"Une activité sans bornes, de quelque nature qu’elle soit, finit toujours par faire
banqueroute"
J-W von Goethe
PROCRASTINATION: tendance pathologique à remettre systématiquement au lendemain certaines actions vécues comme contraignantes, pénibles ou ennuyeuses. Grand spécialiste de l'évitement, le procrastinateur a beaucoup de mal à se «mettre au travail» et trouve tous les prétextes possibles et imaginables pour remettre à plus tard ce qu'il est censé faire maintenant. (Si vous cliquez sur le lien, vous trouverez une très sympathique vidéo sur le sujet).

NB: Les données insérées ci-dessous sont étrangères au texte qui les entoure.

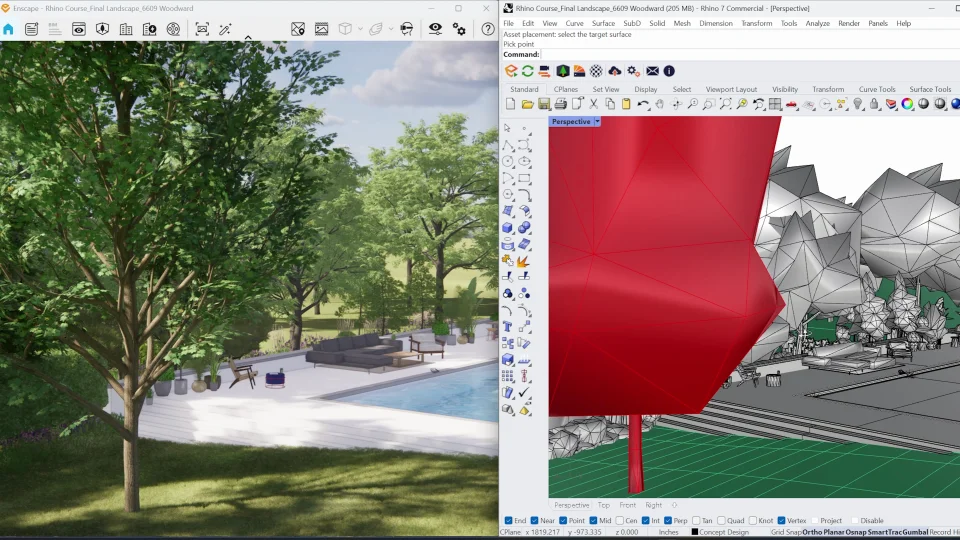Click the Enscape screenshot capture icon
This screenshot has height=540, width=960.
coord(202,29)
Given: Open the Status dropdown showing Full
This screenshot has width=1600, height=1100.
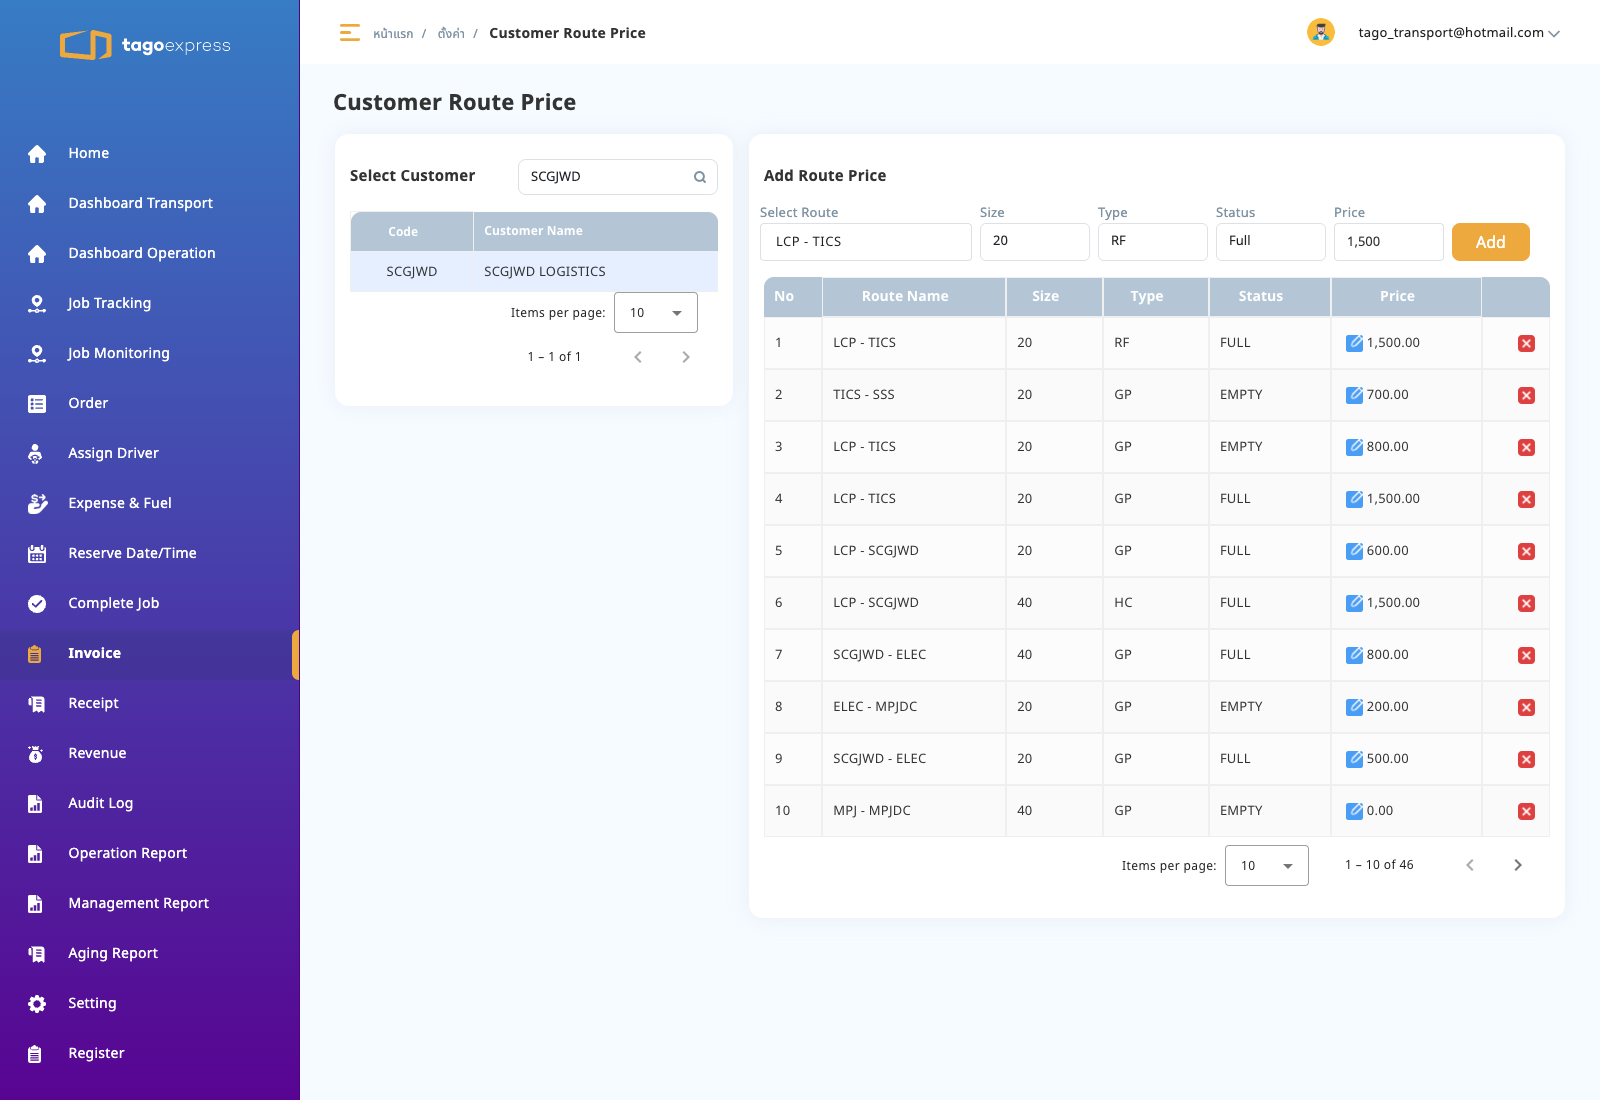Looking at the screenshot, I should (1270, 241).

Il y a cependant un problème, et de taille : la procrastination génère la plupart du temps un sens diffus de culpabilité, voire d’anxiété. Car au fond de nous-mêmes, nous sommes tous convaincus que ne pas travailler est un péché. Cette malédiction ne date pas d’hier, elle remonte à Adam et Ève: il serait peut-être temps d’en sortir. Qui a dit qu’il fallait toujours faire quelque chose ? Et que le travail devait être obligatoirement l’occupation première et la première des préoccupations d’un être humain normalement constitué ? Voilà ce qu’en dit Henry Thoreau dans «Walden» :
«Gâcher la meilleure partie de sa vie à gagner de l’argent de façon à jouir d’une discutable liberté durant la partie la moins agréable est absurde… Se maintenir en vie sur cette terre ne serait pas pénible mais plaisant, si nous savions vivre simplement et avec sagesse. Il n’est pas nécessaire qu’un homme gagne son pain à la sueur de son front, à moins que sa transpiration ne soit beaucoup plus abondante que la mienne ».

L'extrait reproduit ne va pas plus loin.